**EXERCISE REQUIREMENTS:** In the Ragbir Bhathal biography, recast the paragraph that starts "He did his Ph.D. in magnetism" as a short bulleted list that keeps its main facts.

**TEXT PASSAGE:**
────────────────────────────────────────

Australian astronomer and author

Ragbir Bhathal was an Australian astronomer and author, based at the Western Sydney University (WSU), Australia. He was known for his work on Optical Search for Extra-Terrestrial Intelligence (OSETI). He continued lecturing and research at WSU until he died at the age of 86 on 30 November 2022.

== Career ==

He did his Ph.D. in magnetism at the University of Queensland. He served as a UNESCO consultant on science policy for the ASEAN group of nations, as an Adviser to the Federal Minister for Science and was the Project Director for the million dollar Sydney Observatory restoration building program.

He designed and built the twin dome Campbelltown Rotary Observatory at the WSU Campbelltown Campus, was Director of the Observatory 2000-2022 and was Patron of Macarthur Astronomical Society from 1997 to 2011.

On 16 May 2018, The Macarthur Advertiser newspaper reported in its printed version that Dr. Bhathal "was recently elected as a Fellow of the London-based Royal Astronomical Society".

==Research==
Dr Bhathal carried out research in nanosecond laser pulsed communications, astrophysics, galactic surveys, astronomical image analysis and processing at UWS. In December 2008, he observed a sharp 'laser look-alike' signal emanating from the globular cluster 47 Tucanae. However, despite further searches, the signal has yet to be replicated.

==Awards==

- Fellow, Royal Astronomical Society.
- Fellow, Royal Society of New South Wales.
- Bicentennial Royal Society of NSW Medal for services to science and research.
- CJ Dennis Award for excellence in natural history writing.
- Nancy Keesing Fellowship by the State Library of NSW.

==Published books==

- Australian Astronomer John Tebbutt: The Life And World Of The Man On The 100 Dollar Note.
- Under the Southern Cross: A Brief History of Astronomy in Australia (1991) (co-author with G.White).
- Australian Astronomers: Achievements at the Frontiers of Astronomy (1996).
- Australian Backyard Astronomy (2006) (co-author with J.Bhathal).
- Profiles: Australian Women Scientists.
- Selected Documents In Aboriginal Astronomy.
- Aboriginal Astronomy.
- Mt Stromlo Observatory: From Bush Observatory to the Nobel Prize (2013) (co-author with Ralph Sutherland and Harvey Butcher).
- University Physics With Modern Physics(2011) (co-author with H.Young & R.Freedman).
- Communication with extraterrestrial intelligence (2011).
- The Search for Extraterrestrial Intelligence (SETI) in the Optical Spectrum III. (2001) (co-author with S.Kingsley).
- The Search for Extraterrestrial Intelligence (2000).
- Scientific and Cultural Aspects of the Search for Extraterrestrial Intelligence (1998).
- Searching For ET (1996).
- Astronomy for the Higher School Certificate (1993).

────────────────────────────────────────

**GIVEN DATA:**
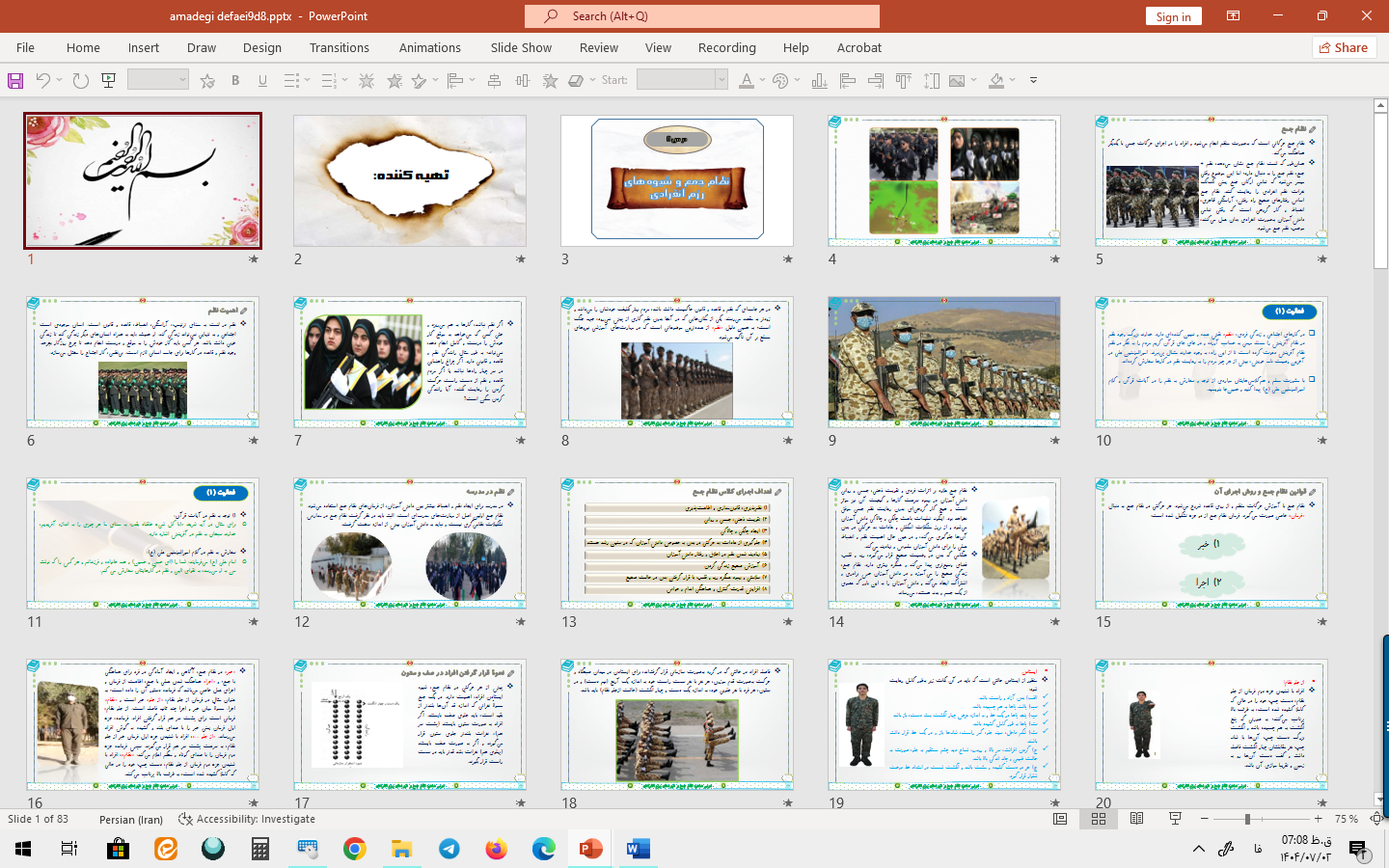Expand Customize Quick Access Toolbar arrow
This screenshot has height=868, width=1389.
(x=1033, y=81)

────────────────────────────────────────

**SOLUTION BELOW:**
- Earned a Ph.D. in magnetism at the University of Queensland
- Was a UNESCO consultant on science policy for the ASEAN group of nations
- Advised the Federal Minister for Science
- Directed the million dollar Sydney Observatory restoration building program